— EXERCISE —
Only the lines from the one containing "Image resolution: width=860" through the end of the records should be retyped, exactly and including both ends; pictures stay out.

— RECORDS SHOWN —

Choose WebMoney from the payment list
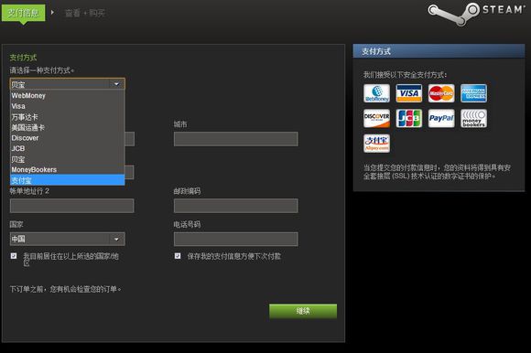The image size is (531, 353). tap(68, 96)
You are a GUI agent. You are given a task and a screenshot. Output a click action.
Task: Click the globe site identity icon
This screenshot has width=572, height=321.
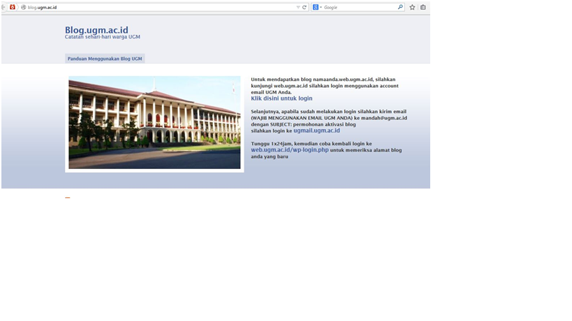(x=23, y=7)
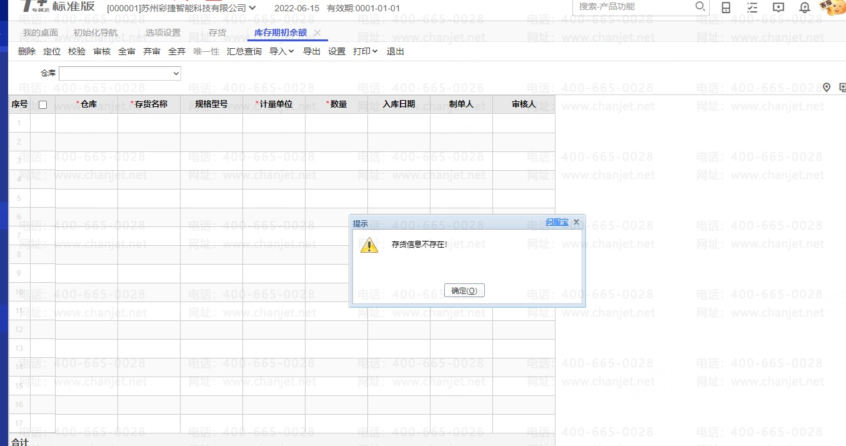The height and width of the screenshot is (446, 846).
Task: Open the 问服宝 link in dialog
Action: click(557, 222)
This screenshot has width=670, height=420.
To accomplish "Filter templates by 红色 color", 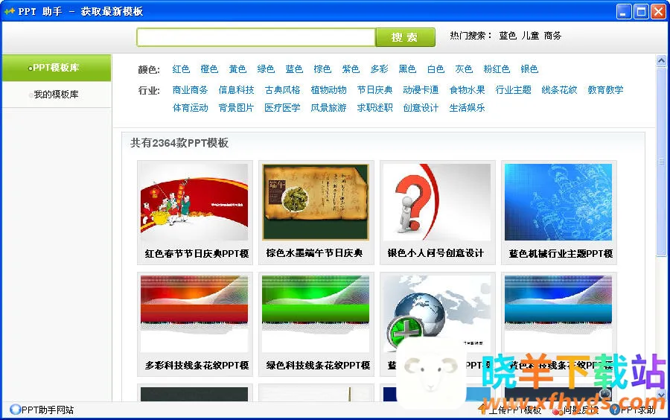I will (181, 69).
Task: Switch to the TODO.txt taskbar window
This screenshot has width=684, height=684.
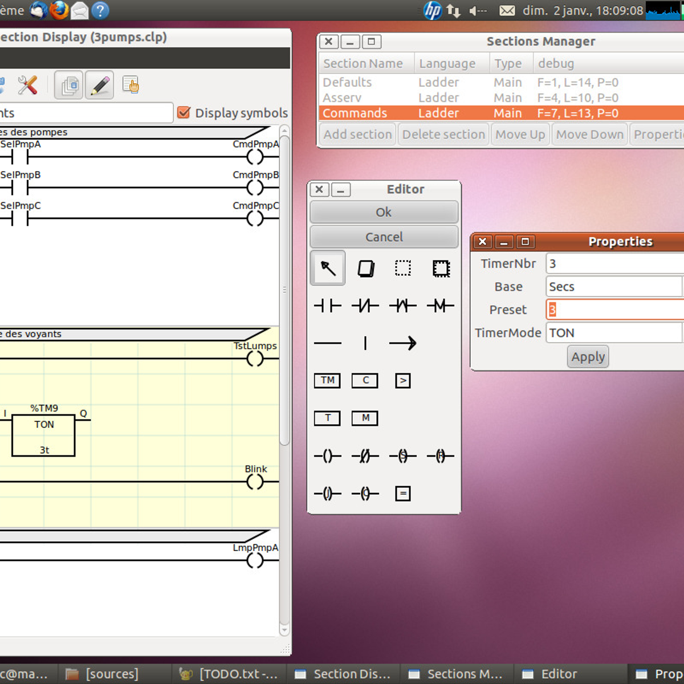Action: [x=229, y=674]
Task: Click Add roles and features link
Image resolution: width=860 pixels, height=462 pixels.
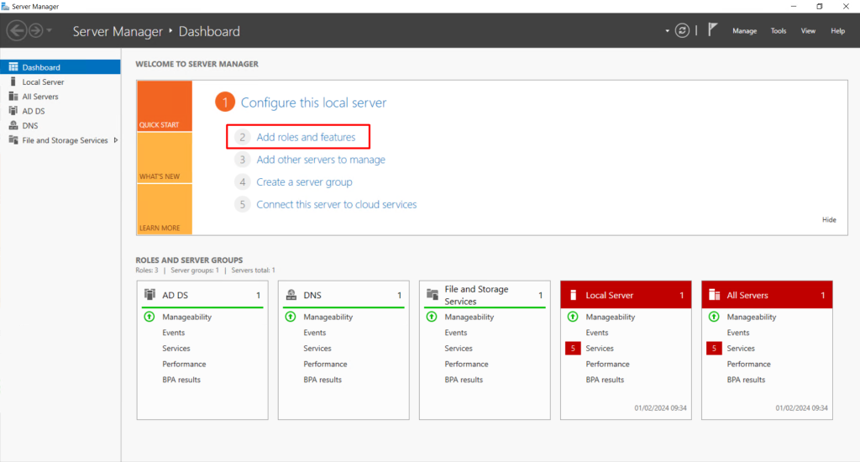Action: click(306, 137)
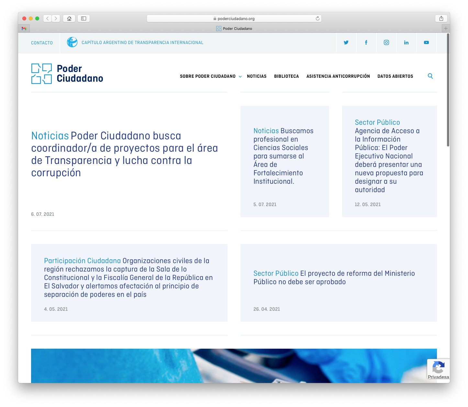Open the Biblioteca menu item
This screenshot has width=468, height=407.
point(286,76)
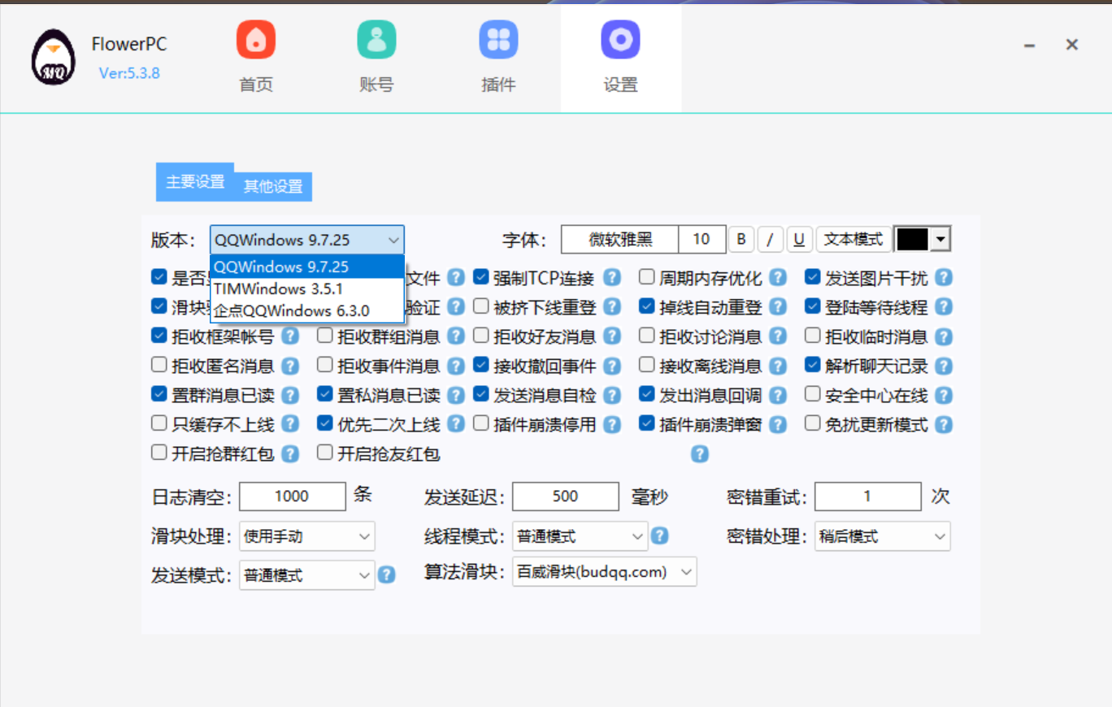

— WRITTEN SOLUTION —
Image resolution: width=860 pixels, height=462 pixels.
Action: click(306, 137)
Open the Biblioteca menu item
This screenshot has width=468, height=407.
point(286,76)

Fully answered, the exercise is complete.